▶ TASK
Render the entries as a Markdown table with the columns Row and Content, numbering each line and skipping blank lines. Start at the line containing "This screenshot has height=333, width=458." and end with the last line of the entries, and leave the pictures out of the answer.

:: INFORMATION SUPPLIED ::

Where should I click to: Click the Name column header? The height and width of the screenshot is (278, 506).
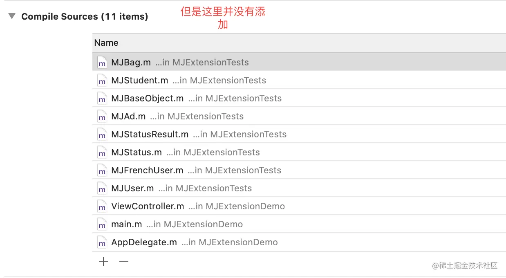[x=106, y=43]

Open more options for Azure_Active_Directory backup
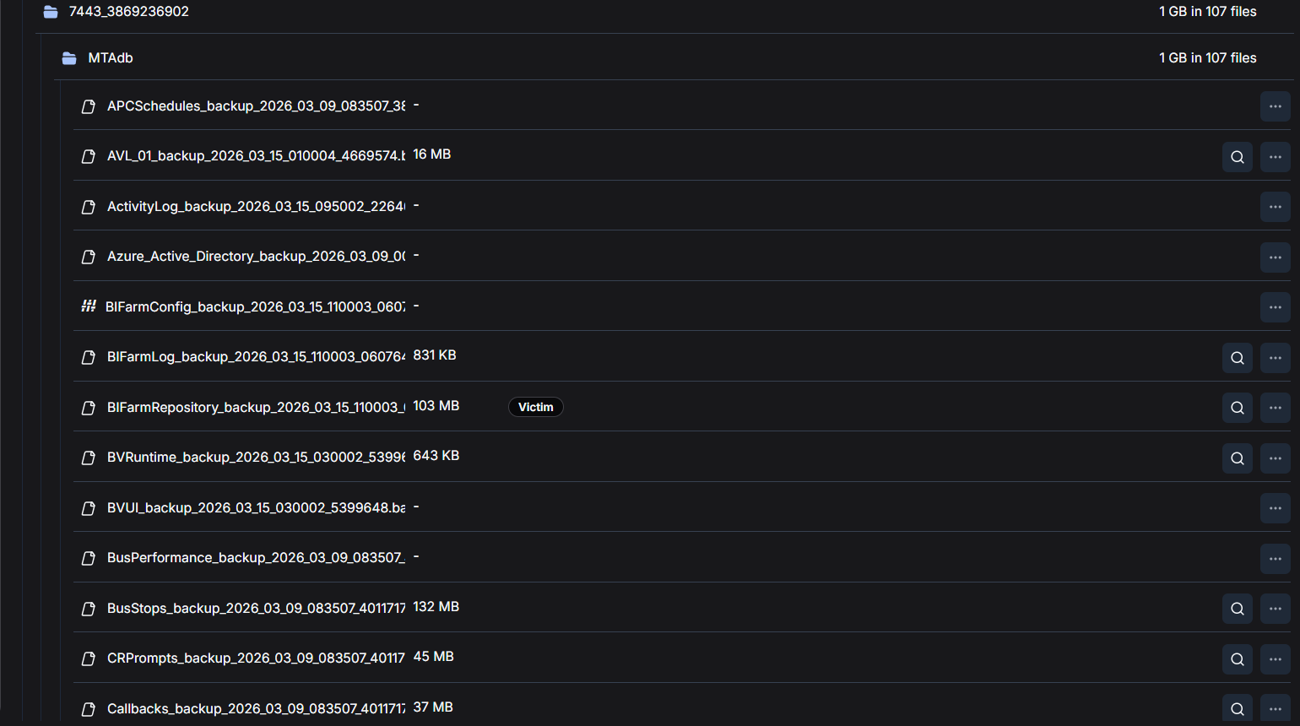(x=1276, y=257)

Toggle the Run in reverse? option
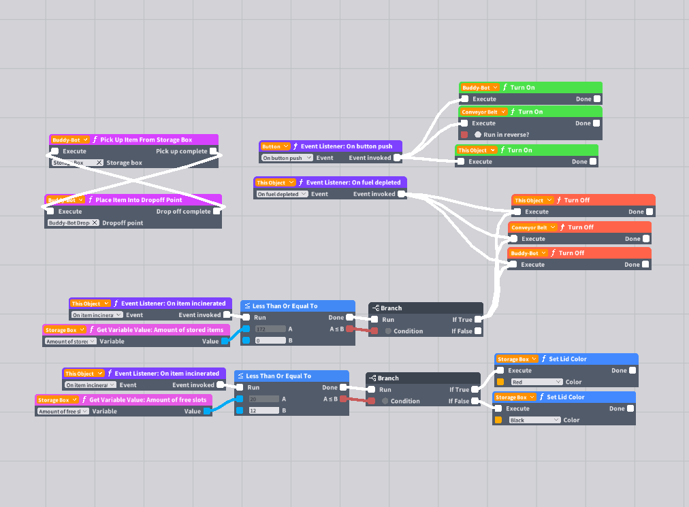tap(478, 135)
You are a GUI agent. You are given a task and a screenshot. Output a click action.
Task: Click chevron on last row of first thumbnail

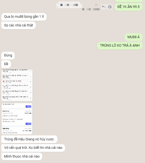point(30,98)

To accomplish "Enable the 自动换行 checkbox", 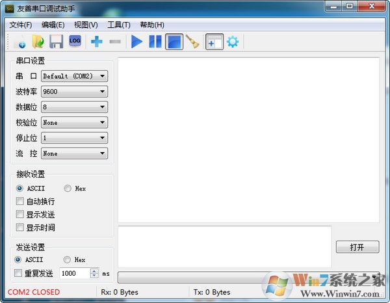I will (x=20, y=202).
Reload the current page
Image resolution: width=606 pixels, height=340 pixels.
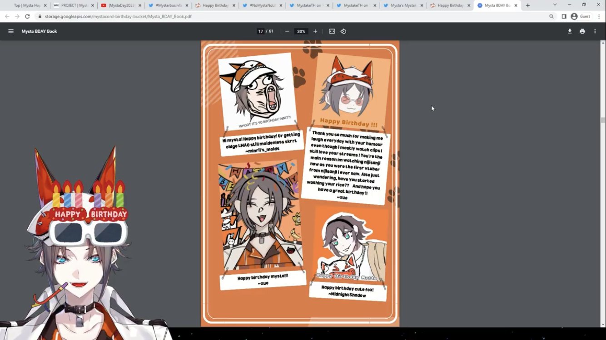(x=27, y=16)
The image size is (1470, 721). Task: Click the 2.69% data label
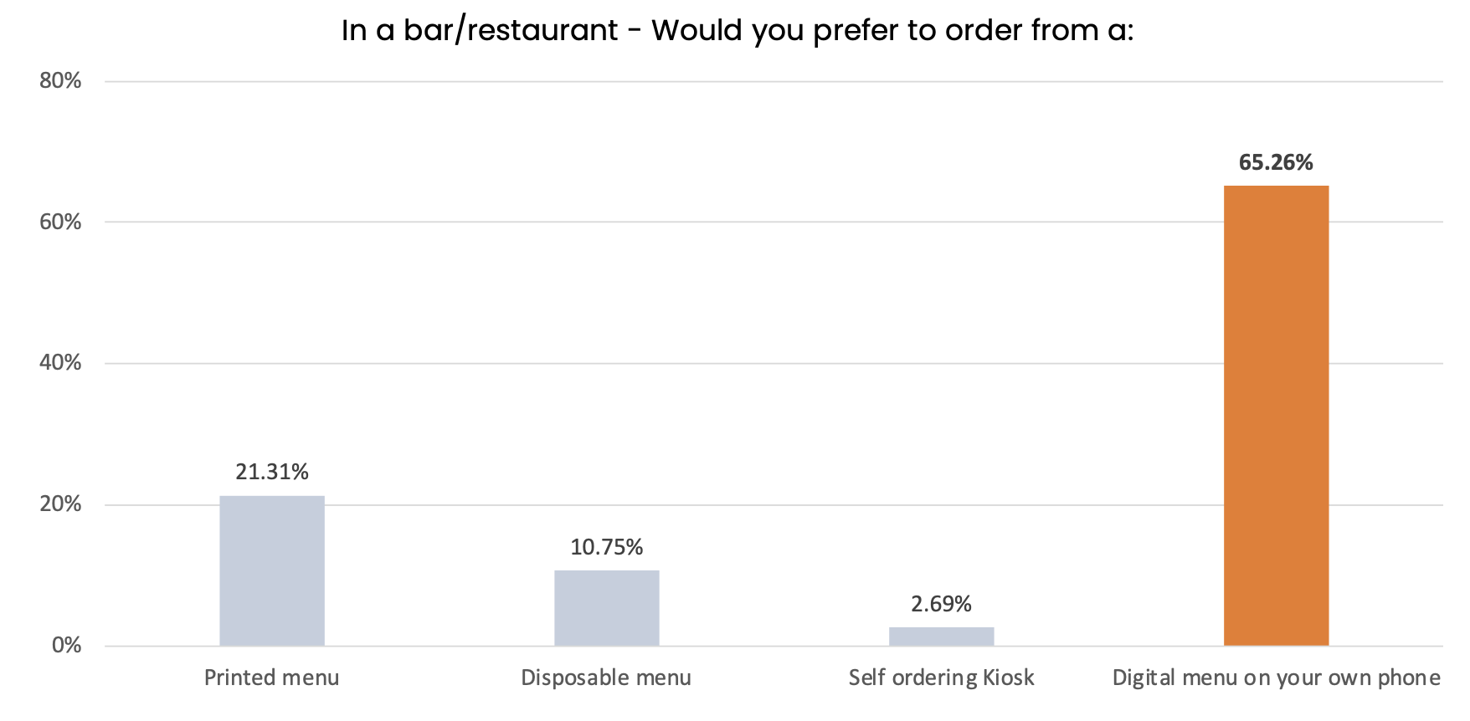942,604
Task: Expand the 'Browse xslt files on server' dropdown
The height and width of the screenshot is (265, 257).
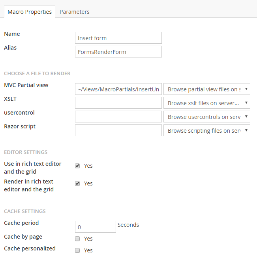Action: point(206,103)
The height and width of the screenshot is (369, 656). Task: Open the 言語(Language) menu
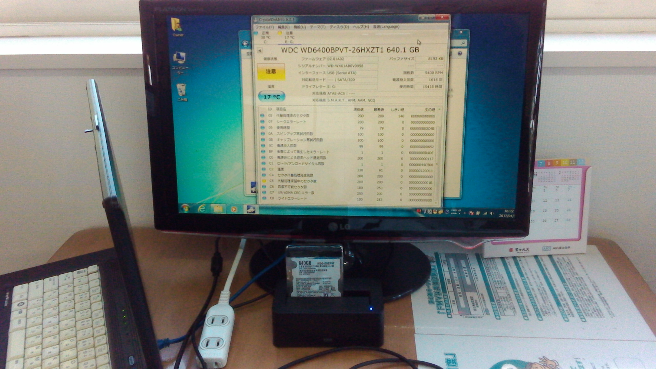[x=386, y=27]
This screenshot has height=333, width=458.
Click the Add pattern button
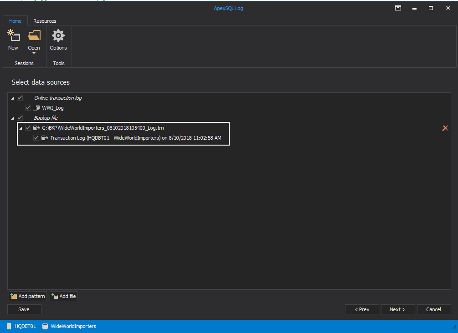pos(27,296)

:::

▶ FINISHED TASK
| Row | Content |
|---|---|
| 1 | This screenshot has height=333, width=458. |
| 2 | Click the Add pattern button |
| 3 | pos(27,296) |